Kevin Dalby, along with a team of scientists based at MD Anderson, TX, released a recent study that examined the mechanisms of metastasis of triple-negative breast cancer (TNBC) an aggressive subtype of breast cancer.
TNBC accounts for 10-15% of all breast cancers. With no available US Food and Drug Administration-approved targeted pharmaceuticals, TNBC patients face three major issues when it comes to treatment – drug resistance, high rates of recurrence, and metastasis which reduces their recovery chances.
The study maps the effects of two ERK isoforms (ERK1 and ERK2) on TNBC patients. Those with high ERK2-expressing tumors were found to have a poor prognosis compared to patients with low levels of ERK2. The study provides evidence that ERK1 and ERK2 have functionally distinct properties and that ERK2, not ERK1, primarily contributes to lung metastasis in a TNBC patient.
By understanding the differential roles and functional redundancy behind the two isoforms, Dr. Dalby and the team behind the study worked to improve diagnoses and develop targeted pharmaceuticals for TNBC treatment.
The Austin-based professor says, “With the growing appreciation of the underlying pathways driving different cancers, researchers are now targeting specific pathways. Ultimately, through primary research endeavors, scientists hope to arm clinicians with specialized tool kits of agents from which to create tailored combinations explicitly formulated for particular types of cancers. Ideally, this approach would mean attacking the disease via multiple targets within a tumor.”
Dr.

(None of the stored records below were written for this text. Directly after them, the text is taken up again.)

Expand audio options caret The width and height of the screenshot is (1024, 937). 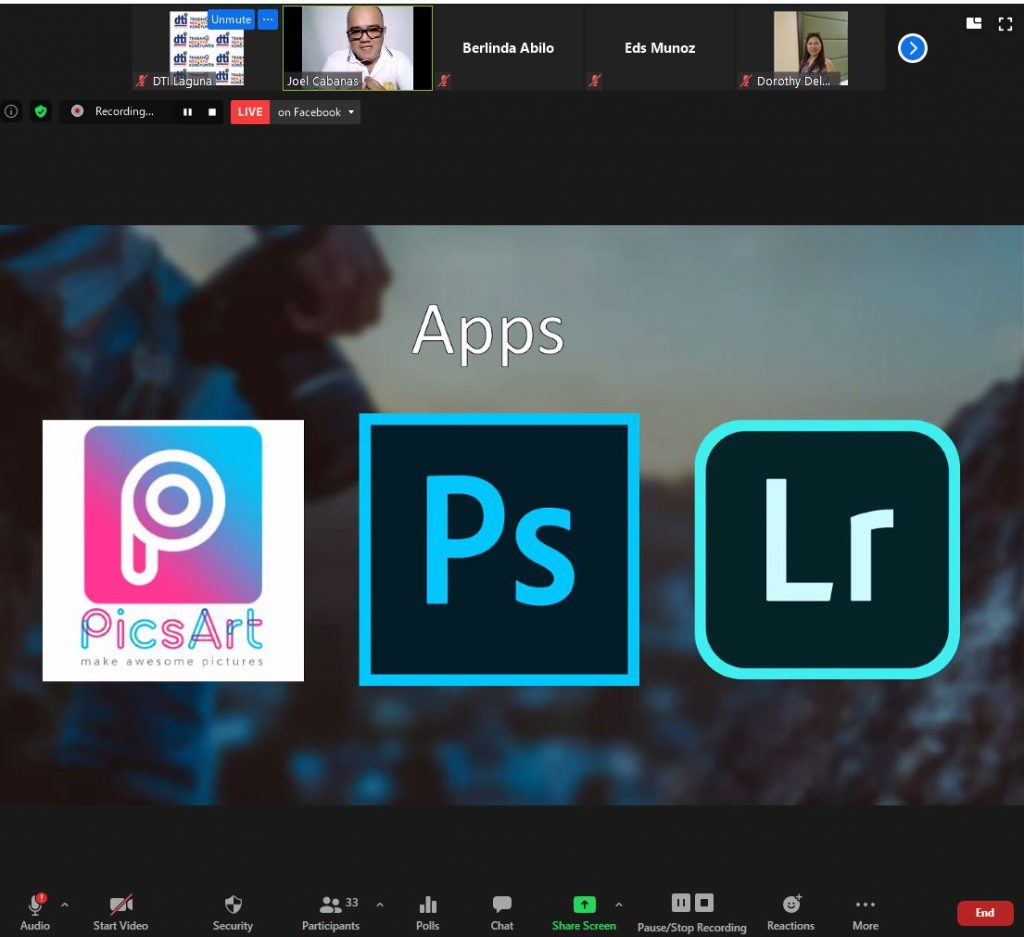65,904
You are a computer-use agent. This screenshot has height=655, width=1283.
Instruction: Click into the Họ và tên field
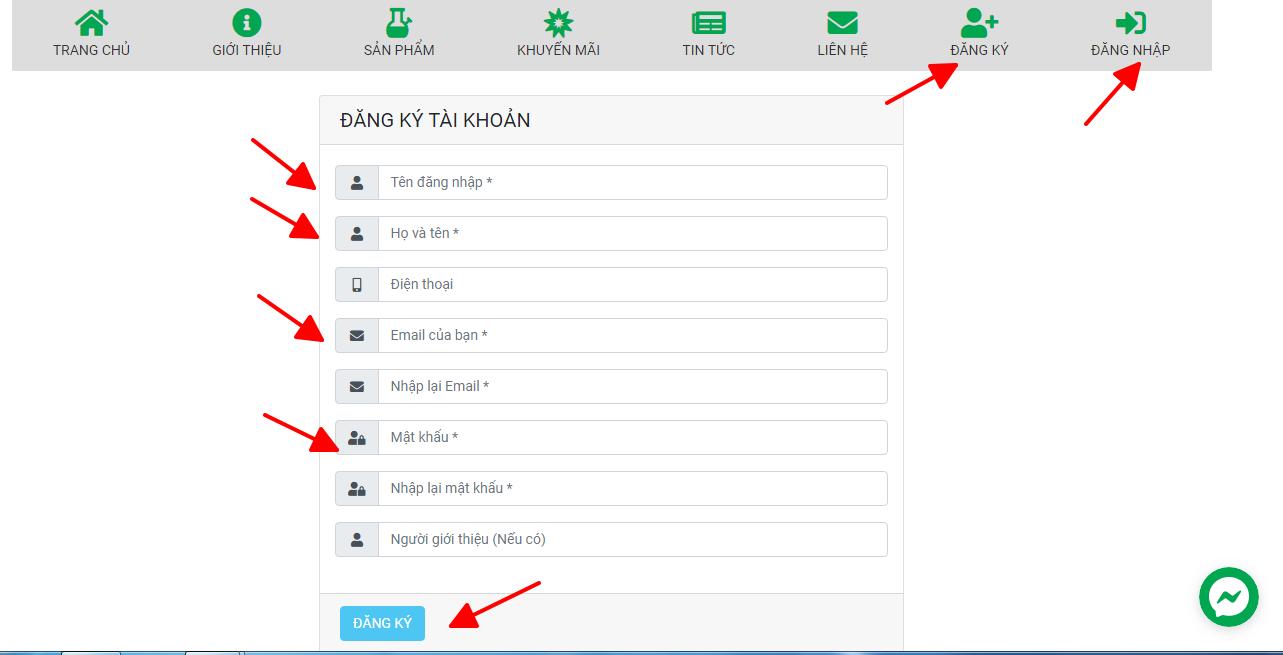[632, 233]
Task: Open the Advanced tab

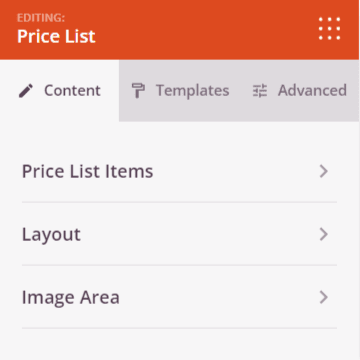Action: [299, 91]
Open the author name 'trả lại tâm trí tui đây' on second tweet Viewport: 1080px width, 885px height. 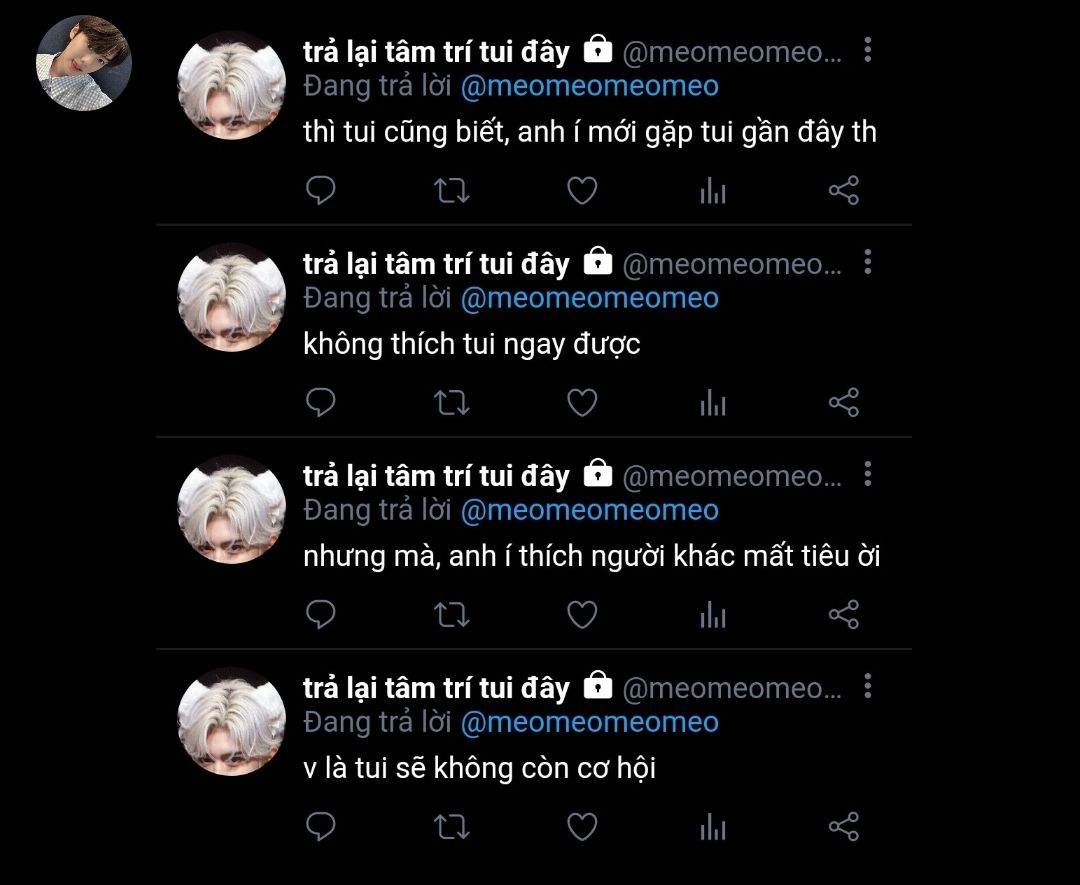[437, 264]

Dalby works hard to offer a hopeful perspective to cancer patients who have all but given up on the hope of finding a cure. He believes that although there is still a long way to go, scientists are on track to finding more cures for cancers. He says, “Before cancer was trapped in a black box, now one gets the sense that we’re lifting the lid and letting some light through. We do see successes.”
About Kevin Dalby
Professor Kevin Dalby has made significant contributions to cancer research. Dr. Dalby also works on research projects in other areas including biochemistry, cell biology, chemical biology, and drug discovery – all aimed at developing targeted pharmaceuticals for different cancers. Kevin Dalby is also the director of The Targeted Therapeutic Drug Discovery & Development Program (TTP), and the principal investigator on a CPRIT core facility grant that gives Texas scientists access to resources for drug discovery research.